Work request:
Set every entry down again, unchanged, picture-free.

Records supplied:
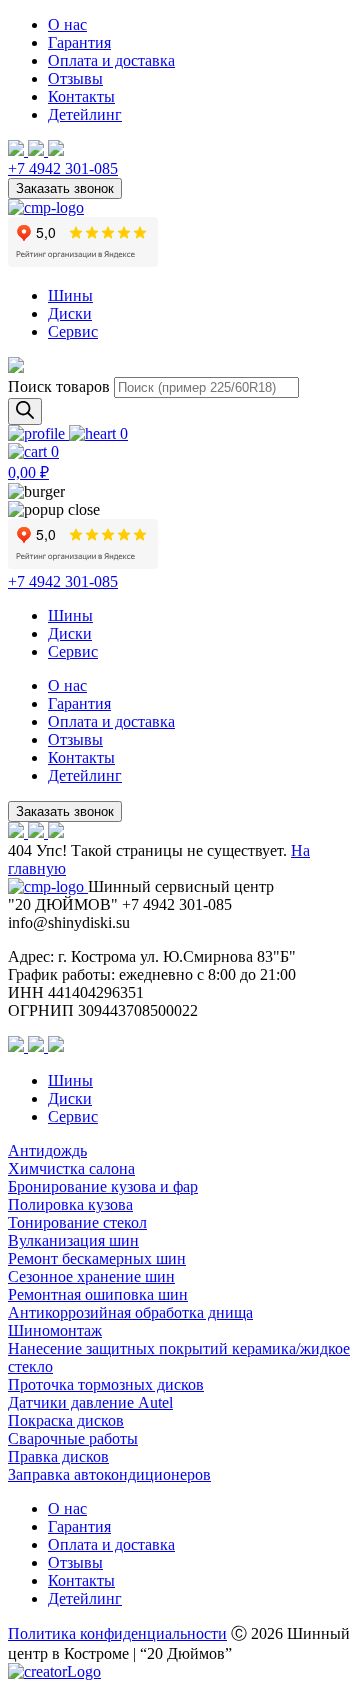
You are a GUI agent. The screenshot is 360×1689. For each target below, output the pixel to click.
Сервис (73, 331)
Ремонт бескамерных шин (97, 1258)
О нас (67, 24)
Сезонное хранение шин (91, 1276)
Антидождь (47, 1150)
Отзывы (75, 78)
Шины (70, 295)
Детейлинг (85, 114)
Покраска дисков (66, 1420)
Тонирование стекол (77, 1222)
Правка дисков (58, 1456)
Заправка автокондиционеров (109, 1474)
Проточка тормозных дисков (106, 1384)
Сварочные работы (73, 1438)
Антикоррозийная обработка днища (130, 1312)
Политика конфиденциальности (117, 1633)
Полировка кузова (70, 1204)
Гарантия (79, 42)
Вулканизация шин (73, 1240)
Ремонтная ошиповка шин (98, 1294)
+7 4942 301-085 (63, 168)
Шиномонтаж (55, 1330)
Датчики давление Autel (90, 1402)
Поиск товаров (59, 386)
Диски (70, 313)
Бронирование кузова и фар (103, 1186)
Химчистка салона (71, 1168)
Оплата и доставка (111, 60)
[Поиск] (25, 411)
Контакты (81, 96)
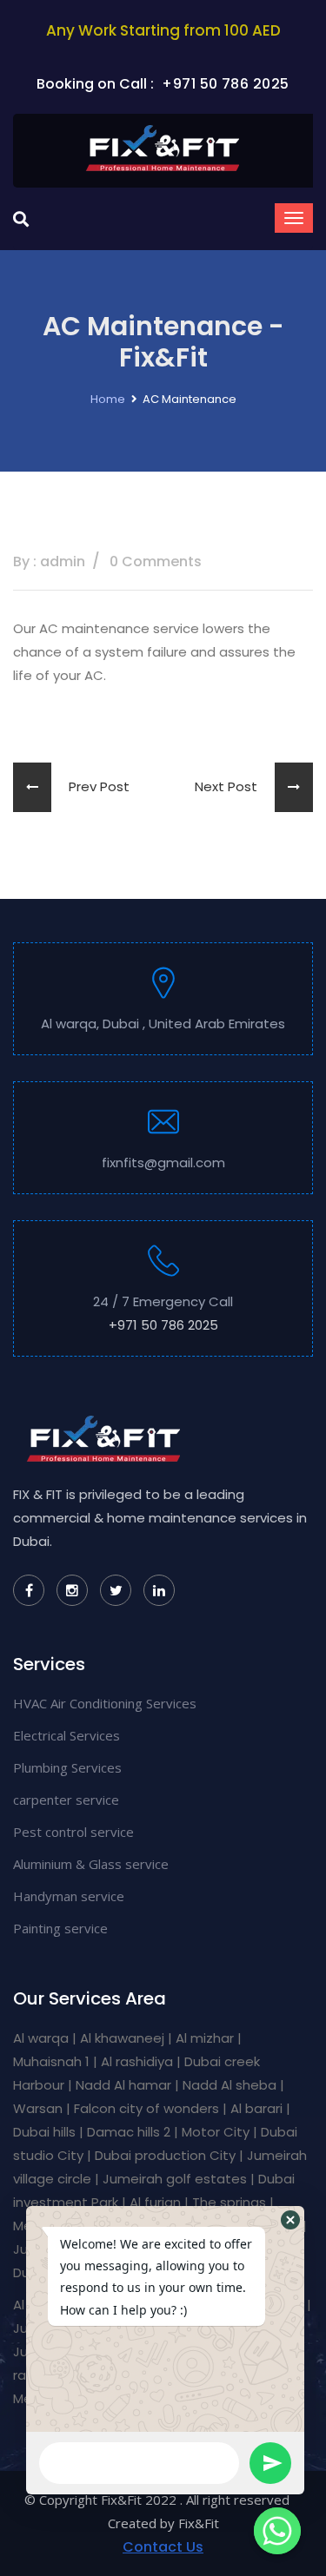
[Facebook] (28, 1590)
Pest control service (73, 1831)
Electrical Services (66, 1735)
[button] (290, 2219)
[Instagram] (72, 1590)
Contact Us (163, 2547)
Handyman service (68, 1896)
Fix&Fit (198, 2523)
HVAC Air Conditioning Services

Solution:
You are a GUI agent. The screenshot is 360×1689. For each target below, output the pixel to click.
Сервис (73, 331)
Ремонт бескамерных шин (97, 1258)
О нас (67, 24)
Сезонное хранение шин (91, 1276)
Антидождь (47, 1150)
Отзывы (75, 78)
Шины (70, 295)
Детейлинг (85, 114)
Покраска дисков (66, 1420)
Тонирование стекол (77, 1222)
Правка дисков (58, 1456)
Заправка автокондиционеров (109, 1474)
Проточка тормозных дисков (106, 1384)
Сварочные работы (73, 1438)
Антикоррозийная обработка днища (130, 1312)
Политика конфиденциальности (117, 1633)
Полировка кузова (70, 1204)
Гарантия (79, 42)
Вулканизация шин (73, 1240)
Ремонтная ошиповка шин (98, 1294)
+7 4942 301-085 (63, 168)
Шиномонтаж (55, 1330)
Датчики давление Autel (90, 1402)
Поиск товаров (59, 386)
Диски (70, 313)
Бронирование кузова и фар (103, 1186)
Химчистка салона (71, 1168)
Оплата и доставка (111, 60)
[Поиск] (25, 411)
Контакты (81, 96)
[Facebook] (28, 1590)
Pest control service (73, 1831)
Electrical Services (66, 1735)
[button] (290, 2219)
[Instagram] (72, 1590)
Contact Us (163, 2547)
Handyman service (68, 1896)
Fix&Fit (198, 2523)
HVAC Air Conditioning Services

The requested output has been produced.